La force symbolique de la pénalisation du harcèlement de rue

Temps de lecture : 6 min

C'est voté: le harcèlement de rue sera désormais passible d'amende s'il est pris en flagrant délit. Une loi qui fait débat à cause de la difficulté d'application mais qui fait enfin du harcèlement de rue un interdit social.

Prendre un homme «en flagrant délit d'outrage sexiste» n'est pas une mince affaire. | Daniel H. Tong via Unsplash License by

Elle est devenue virale. La vidéo postée par Marie Laguerre le 25 juillet dernier sur Facebook a été «aimée» plus de 11.000 fois et visionnée plus de deux millions de fois. On y voit la jeune femme de 22 ans se faire frapper au visage par un homme en plein XIXe arrondissement de Paris.

Motif: elle lui avait répondu alors qu'il la harcelait. Qualifiée de «lanceuse d'alerte» par Marlène Schiappa, Marie Laguerre a été érigée comme le nouveau visage de la lutte contre le harcèlement de rue.


Un statut qui ne lui a pas uniquement été conféré parce qu'elle a tenu tête à l'homme qui la harcelait. C'est le fait que la jeune femme ait porté plainte qui a rendu son cas exemplaire pour les victimes de harcèlement de rue.

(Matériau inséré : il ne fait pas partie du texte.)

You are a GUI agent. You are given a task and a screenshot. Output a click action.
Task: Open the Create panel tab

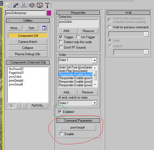click(x=8, y=5)
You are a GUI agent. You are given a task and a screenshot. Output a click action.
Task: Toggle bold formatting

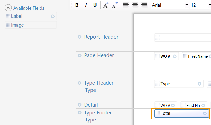tap(77, 5)
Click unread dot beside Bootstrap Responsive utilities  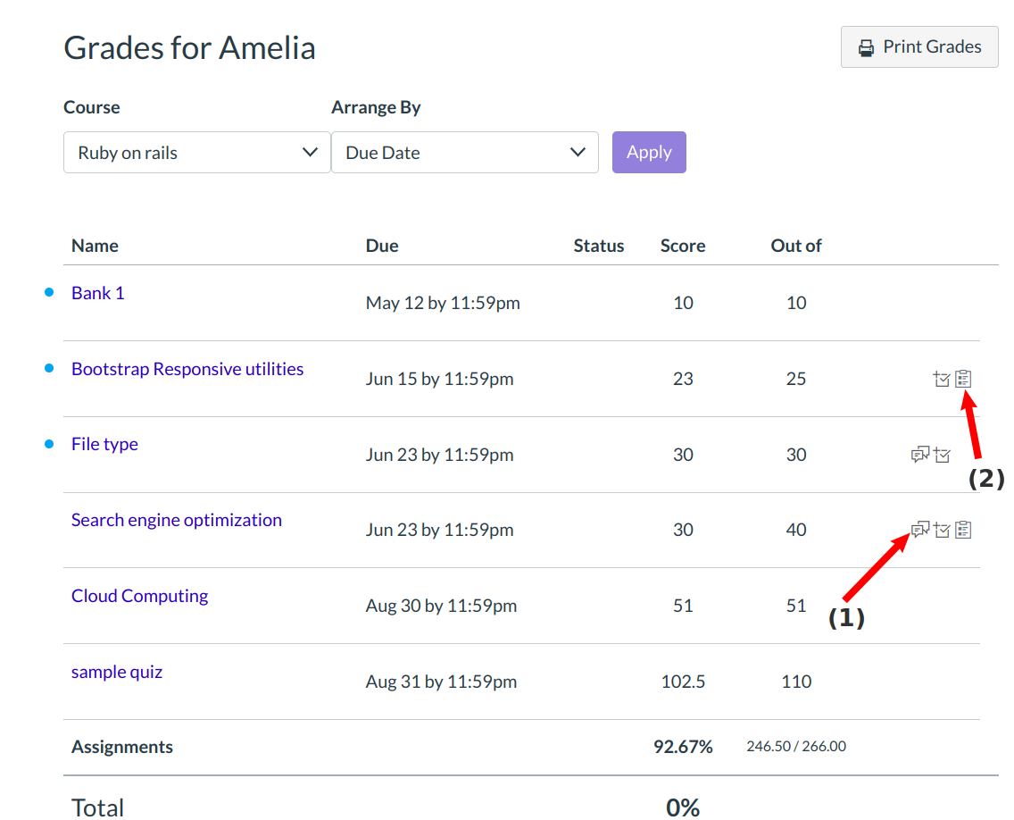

«Porter plainte même en ne sachant pas s'il y aura une suite, c'est une manière de résister, une question d'espoir aussi, nous explique Marie Laguerre. Je trouve que, symboliquement, c'est hyper important de rapporter tout ce qui est inadmissible.» Si la jeune femme a été agressée physiquement et avait donc la loi de son côté en portant plainte, c'est l'acte de harcèlement de rue et l'escalade de violence qu'elle dénonce.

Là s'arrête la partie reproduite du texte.